Table 1.

Effect of different enrichment methods on PCR-based amplification^a of human DNA, fungal DNA, human RNA and fungal RNA.

Human DNA	Cq valueb	SD	Log cells/mlc	CV	DNA %c	CV
No enrichment	25.31	0.46	5.99	0.02	100.00	0.26
Buffer RLT	35.89**	0.59	2.96	0.06	0.09	0.32
Triton X-100	26.00	0.28	5.79	0.01	63.82	0.17
Bead beating	27.84*	1.62	5.27	0.09	18.93	0.66
Fungal DNA	Cq value	SD	Log cells/mlc	CV	DNA %c	CV
No enrichment	23.20	0.22	6.05	0.01	100.00	0.13
Buffer RLT	23.50	0.47	5.97	0.02	83.08	0.25
Triton X-100	23.87	0.66	5.87	0.03	66.03	0.34
Bead beating	23.60	1.62	5.94	0.07	77.91	0.63
Human RNA	Cq valueb	SD	Log cells/mlc	CV	RNA %c	CV
No enrichment	30.17	0.37	6.13	0.02	100.00	0.20
Buffer RLT	35.00**	0.61	4.85	0.03	5.20	0.31
Triton X-100	34.53**	0.60	4.98	0.03	6.93	0.31
Bead beating	34.25**	1.05	5.05	0.06	8.20	0.48
Fungal RNA	Cq valueb	SD	Log cells/mlc	CV	RNA %c	CV
No enrichment	20.25	0.48	5.93	0.03	100.00	0.29
Buffer RLT	20.97	0.22	5.71	0.01	59.94	0.14
Triton X-100	37.70**	0.77	0.52	0.46	0.00	0.42
Bead beating	34.02**	0.82	1.66	0.15	0.01	0.44

^aHuman nucleic acids amplified with CXCL-1 primers and fungal nucleic acids amplified with ITS-1 primers.

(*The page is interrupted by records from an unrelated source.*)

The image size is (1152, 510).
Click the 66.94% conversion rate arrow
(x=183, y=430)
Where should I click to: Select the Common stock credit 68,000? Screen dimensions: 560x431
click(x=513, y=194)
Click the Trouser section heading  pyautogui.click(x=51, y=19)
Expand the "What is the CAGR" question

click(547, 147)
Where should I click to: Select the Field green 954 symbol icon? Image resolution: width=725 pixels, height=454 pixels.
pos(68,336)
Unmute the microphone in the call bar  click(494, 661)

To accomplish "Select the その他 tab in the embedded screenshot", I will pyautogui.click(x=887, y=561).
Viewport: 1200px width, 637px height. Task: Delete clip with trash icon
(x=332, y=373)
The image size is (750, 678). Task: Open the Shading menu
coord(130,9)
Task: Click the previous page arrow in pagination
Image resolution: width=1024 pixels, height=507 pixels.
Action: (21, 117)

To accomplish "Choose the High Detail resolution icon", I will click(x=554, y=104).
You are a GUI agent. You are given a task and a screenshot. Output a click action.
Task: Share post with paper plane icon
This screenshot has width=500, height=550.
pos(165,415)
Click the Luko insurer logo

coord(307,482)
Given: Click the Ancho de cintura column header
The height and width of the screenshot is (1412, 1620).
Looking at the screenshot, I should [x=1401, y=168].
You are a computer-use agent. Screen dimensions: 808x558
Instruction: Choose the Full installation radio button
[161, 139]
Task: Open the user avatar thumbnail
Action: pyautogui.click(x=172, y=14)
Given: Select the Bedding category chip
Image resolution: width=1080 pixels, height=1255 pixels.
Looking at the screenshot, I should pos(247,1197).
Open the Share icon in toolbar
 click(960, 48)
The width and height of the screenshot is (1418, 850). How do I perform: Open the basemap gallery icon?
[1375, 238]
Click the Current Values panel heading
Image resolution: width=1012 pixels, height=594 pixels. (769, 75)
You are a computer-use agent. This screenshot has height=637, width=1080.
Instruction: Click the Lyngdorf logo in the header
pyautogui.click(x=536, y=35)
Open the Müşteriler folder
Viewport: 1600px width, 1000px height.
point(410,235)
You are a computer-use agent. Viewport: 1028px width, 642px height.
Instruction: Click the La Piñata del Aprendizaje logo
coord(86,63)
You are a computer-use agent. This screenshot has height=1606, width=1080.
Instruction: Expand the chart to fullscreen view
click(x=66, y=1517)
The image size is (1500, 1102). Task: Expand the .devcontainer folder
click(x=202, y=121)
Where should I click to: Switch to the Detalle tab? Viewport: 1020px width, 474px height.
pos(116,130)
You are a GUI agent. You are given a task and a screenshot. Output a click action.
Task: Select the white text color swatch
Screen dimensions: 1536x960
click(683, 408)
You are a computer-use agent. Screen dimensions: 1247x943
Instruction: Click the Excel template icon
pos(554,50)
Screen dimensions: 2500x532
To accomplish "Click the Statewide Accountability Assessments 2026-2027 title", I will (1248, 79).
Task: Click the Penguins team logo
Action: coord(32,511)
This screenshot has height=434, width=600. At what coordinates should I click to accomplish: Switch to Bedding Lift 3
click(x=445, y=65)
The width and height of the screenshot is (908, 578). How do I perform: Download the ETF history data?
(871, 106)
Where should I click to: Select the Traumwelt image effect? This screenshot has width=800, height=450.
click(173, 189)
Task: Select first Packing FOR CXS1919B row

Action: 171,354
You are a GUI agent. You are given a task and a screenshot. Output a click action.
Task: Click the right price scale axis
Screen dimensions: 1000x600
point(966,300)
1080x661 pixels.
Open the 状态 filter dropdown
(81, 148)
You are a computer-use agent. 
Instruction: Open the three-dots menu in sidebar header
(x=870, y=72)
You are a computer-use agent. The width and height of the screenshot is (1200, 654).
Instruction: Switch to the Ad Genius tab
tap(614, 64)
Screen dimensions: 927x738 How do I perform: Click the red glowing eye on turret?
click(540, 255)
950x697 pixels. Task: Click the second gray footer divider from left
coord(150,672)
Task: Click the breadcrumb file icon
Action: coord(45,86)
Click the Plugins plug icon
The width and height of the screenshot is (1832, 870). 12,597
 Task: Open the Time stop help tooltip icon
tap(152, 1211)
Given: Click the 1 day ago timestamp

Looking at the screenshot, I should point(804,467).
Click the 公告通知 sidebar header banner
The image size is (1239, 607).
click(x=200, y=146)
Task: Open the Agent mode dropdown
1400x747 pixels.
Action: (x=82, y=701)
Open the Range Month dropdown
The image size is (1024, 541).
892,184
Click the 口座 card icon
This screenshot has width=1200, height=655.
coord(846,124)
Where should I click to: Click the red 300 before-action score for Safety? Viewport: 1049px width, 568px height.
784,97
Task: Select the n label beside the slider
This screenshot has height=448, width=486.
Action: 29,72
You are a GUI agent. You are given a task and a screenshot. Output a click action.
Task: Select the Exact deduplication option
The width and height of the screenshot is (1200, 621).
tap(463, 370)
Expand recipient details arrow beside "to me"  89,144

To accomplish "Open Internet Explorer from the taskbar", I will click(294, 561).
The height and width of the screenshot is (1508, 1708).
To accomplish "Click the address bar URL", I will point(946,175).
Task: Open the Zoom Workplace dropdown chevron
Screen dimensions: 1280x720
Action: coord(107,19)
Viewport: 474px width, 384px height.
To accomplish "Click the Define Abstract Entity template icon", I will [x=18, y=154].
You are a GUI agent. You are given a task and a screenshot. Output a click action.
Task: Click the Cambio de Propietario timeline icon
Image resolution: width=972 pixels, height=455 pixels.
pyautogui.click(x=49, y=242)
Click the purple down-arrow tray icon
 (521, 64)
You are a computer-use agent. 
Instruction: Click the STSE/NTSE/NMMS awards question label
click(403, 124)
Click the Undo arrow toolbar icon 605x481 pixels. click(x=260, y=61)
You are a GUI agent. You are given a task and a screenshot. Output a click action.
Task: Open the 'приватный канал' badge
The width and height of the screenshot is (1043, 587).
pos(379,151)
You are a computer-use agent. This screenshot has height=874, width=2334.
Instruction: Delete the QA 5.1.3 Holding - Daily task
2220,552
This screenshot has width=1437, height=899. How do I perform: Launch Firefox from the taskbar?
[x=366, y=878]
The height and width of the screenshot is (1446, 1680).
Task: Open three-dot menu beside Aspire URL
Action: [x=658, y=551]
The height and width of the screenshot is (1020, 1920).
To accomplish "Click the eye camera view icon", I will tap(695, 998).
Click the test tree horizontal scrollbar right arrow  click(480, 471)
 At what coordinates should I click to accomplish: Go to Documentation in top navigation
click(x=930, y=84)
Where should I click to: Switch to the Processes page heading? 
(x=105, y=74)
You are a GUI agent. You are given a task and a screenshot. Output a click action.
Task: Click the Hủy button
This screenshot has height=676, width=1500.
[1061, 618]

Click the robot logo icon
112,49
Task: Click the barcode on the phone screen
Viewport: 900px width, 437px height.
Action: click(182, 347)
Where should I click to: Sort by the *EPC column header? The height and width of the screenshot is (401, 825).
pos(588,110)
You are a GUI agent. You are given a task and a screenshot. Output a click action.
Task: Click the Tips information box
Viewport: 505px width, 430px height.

^bCq values are means of six biological replicates composed of mixes of 10⁶ PBMCs and 10⁶ Candida cells. Statistically significant differences are marked with one (p < 0.005) or two asterisks (p < 0.001) (Linear mixed model).

^cLog cells/ml, DNA percentage and RNA percentage were calculated by extrapolation of Cq values with a standard curve.

SD: Standard deviation. CV: Coefficient of variation.